# Records for this exercise
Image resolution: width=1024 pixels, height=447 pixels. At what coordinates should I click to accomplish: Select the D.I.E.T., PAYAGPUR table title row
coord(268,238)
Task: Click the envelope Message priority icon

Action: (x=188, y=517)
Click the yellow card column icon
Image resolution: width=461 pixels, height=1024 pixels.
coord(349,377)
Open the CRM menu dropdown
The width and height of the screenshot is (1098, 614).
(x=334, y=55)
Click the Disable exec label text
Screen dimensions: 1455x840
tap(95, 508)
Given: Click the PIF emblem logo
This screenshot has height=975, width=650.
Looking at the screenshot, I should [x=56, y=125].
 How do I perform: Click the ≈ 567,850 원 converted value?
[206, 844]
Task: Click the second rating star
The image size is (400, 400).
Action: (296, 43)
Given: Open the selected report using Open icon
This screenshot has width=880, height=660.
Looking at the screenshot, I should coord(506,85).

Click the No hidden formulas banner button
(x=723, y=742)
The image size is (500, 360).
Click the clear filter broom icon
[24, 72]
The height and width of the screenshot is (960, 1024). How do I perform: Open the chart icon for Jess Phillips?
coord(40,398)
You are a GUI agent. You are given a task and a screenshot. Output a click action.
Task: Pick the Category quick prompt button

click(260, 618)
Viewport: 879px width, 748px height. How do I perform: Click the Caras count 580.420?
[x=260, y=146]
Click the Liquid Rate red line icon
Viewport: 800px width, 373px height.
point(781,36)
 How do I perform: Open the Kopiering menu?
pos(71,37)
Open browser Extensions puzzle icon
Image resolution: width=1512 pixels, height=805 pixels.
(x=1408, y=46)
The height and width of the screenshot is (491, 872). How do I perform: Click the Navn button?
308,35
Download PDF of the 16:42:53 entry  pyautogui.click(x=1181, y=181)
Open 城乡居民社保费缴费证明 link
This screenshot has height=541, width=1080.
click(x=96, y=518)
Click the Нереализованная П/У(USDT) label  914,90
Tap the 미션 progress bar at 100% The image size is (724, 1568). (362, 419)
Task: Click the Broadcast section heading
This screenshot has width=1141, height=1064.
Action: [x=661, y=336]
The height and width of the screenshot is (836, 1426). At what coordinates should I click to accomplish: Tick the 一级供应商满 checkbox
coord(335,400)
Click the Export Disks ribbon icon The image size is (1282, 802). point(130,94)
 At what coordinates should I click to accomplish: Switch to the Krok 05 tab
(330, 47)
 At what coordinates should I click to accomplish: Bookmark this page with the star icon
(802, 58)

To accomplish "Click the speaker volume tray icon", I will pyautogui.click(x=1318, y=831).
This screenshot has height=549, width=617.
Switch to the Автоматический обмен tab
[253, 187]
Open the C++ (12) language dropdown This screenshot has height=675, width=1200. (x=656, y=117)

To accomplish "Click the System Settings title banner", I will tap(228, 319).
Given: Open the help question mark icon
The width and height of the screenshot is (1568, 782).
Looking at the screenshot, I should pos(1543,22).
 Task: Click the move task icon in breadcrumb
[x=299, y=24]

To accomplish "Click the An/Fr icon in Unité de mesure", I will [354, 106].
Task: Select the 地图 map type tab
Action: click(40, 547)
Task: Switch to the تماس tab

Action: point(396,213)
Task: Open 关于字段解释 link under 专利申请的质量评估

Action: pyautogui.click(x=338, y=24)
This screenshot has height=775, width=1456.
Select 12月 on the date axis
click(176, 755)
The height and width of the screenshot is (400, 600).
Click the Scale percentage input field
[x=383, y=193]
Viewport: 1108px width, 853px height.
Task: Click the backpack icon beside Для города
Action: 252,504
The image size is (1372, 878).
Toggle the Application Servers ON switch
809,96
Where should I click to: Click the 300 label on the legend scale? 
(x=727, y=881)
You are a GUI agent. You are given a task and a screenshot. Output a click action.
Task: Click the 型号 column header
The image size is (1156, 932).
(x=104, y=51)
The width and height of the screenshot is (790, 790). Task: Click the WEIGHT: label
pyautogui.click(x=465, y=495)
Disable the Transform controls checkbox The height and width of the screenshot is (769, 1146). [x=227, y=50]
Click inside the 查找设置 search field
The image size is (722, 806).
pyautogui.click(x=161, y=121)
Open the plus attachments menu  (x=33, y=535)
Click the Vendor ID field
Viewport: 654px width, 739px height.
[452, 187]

# Exercise objective
Make a precise copy of the records in their entirety.

# Result of this task
Image resolution: width=1024 pixels, height=447 pixels. At what coordinates should I click to accomplish: Select the D.I.E.T., PAYAGPUR table title row
coord(268,238)
Task: Click the envelope Message priority icon

Action: (x=188, y=517)
Click the yellow card column icon
Image resolution: width=461 pixels, height=1024 pixels.
coord(349,377)
Open the CRM menu dropdown
The width and height of the screenshot is (1098, 614).
(x=334, y=55)
Click the Disable exec label text
Screen dimensions: 1455x840
tap(95, 508)
Given: Click the PIF emblem logo
This screenshot has height=975, width=650.
Looking at the screenshot, I should [x=56, y=125].
 How do I perform: Click the ≈ 567,850 원 converted value?
[206, 844]
Task: Click the second rating star
The image size is (400, 400).
Action: (296, 43)
Given: Open the selected report using Open icon
This screenshot has width=880, height=660.
Looking at the screenshot, I should coord(506,85).

Click the No hidden formulas banner button
(x=723, y=742)
The image size is (500, 360).
Click the clear filter broom icon
[24, 72]
The height and width of the screenshot is (960, 1024). How do I perform: Open the chart icon for Jess Phillips?
coord(40,398)
You are a GUI agent. You are given a task and a screenshot. Output a click action.
Task: Pick the Category quick prompt button

click(260, 618)
Viewport: 879px width, 748px height. How do I perform: Click the Caras count 580.420?
[x=260, y=146]
Click the Liquid Rate red line icon
Viewport: 800px width, 373px height.
point(781,36)
 How do I perform: Open the Kopiering menu?
pos(71,37)
Open browser Extensions puzzle icon
Image resolution: width=1512 pixels, height=805 pixels.
(x=1408, y=46)
The height and width of the screenshot is (491, 872). How do I perform: Click the Navn button?
308,35
Download PDF of the 16:42:53 entry  pyautogui.click(x=1181, y=181)
Open 城乡居民社保费缴费证明 link
This screenshot has height=541, width=1080.
click(x=96, y=518)
Click the Нереализованная П/У(USDT) label  914,90
Tap the 미션 progress bar at 100% The image size is (724, 1568). (362, 419)
Task: Click the Broadcast section heading
This screenshot has width=1141, height=1064.
Action: [x=661, y=336]
The height and width of the screenshot is (836, 1426). At what coordinates should I click to accomplish: Tick the 一级供应商满 checkbox
coord(335,400)
Click the Export Disks ribbon icon The image size is (1282, 802). point(130,94)
 At what coordinates should I click to accomplish: Switch to the Krok 05 tab
(330, 47)
 At what coordinates should I click to accomplish: Bookmark this page with the star icon
(802, 58)

To accomplish "Click the speaker volume tray icon", I will pyautogui.click(x=1318, y=831).
This screenshot has height=549, width=617.
Switch to the Автоматический обмен tab
[253, 187]
Open the C++ (12) language dropdown This screenshot has height=675, width=1200. (x=656, y=117)

To accomplish "Click the System Settings title banner", I will tap(228, 319).
Given: Open the help question mark icon
The width and height of the screenshot is (1568, 782).
Looking at the screenshot, I should pos(1543,22).
 Task: Click the move task icon in breadcrumb
[x=299, y=24]

To accomplish "Click the An/Fr icon in Unité de mesure", I will [354, 106].
Task: Select the 地图 map type tab
Action: click(40, 547)
Task: Switch to the تماس tab

Action: point(396,213)
Task: Open 关于字段解释 link under 专利申请的质量评估

Action: pyautogui.click(x=338, y=24)
This screenshot has height=775, width=1456.
Select 12月 on the date axis
click(176, 755)
The height and width of the screenshot is (400, 600).
Click the Scale percentage input field
[x=383, y=193]
Viewport: 1108px width, 853px height.
Task: Click the backpack icon beside Для города
Action: 252,504
The image size is (1372, 878).
Toggle the Application Servers ON switch
809,96
Where should I click to: Click the 300 label on the legend scale? 
(x=727, y=881)
You are a GUI agent. You are given a task and a screenshot. Output a click action.
Task: Click the 型号 column header
The image size is (1156, 932).
(x=104, y=51)
The width and height of the screenshot is (790, 790). Task: Click the WEIGHT: label
pyautogui.click(x=465, y=495)
Disable the Transform controls checkbox The height and width of the screenshot is (769, 1146). [x=227, y=50]
Click inside the 查找设置 search field
The image size is (722, 806).
pyautogui.click(x=161, y=121)
Open the plus attachments menu  (x=33, y=535)
Click the Vendor ID field
Viewport: 654px width, 739px height.
[452, 187]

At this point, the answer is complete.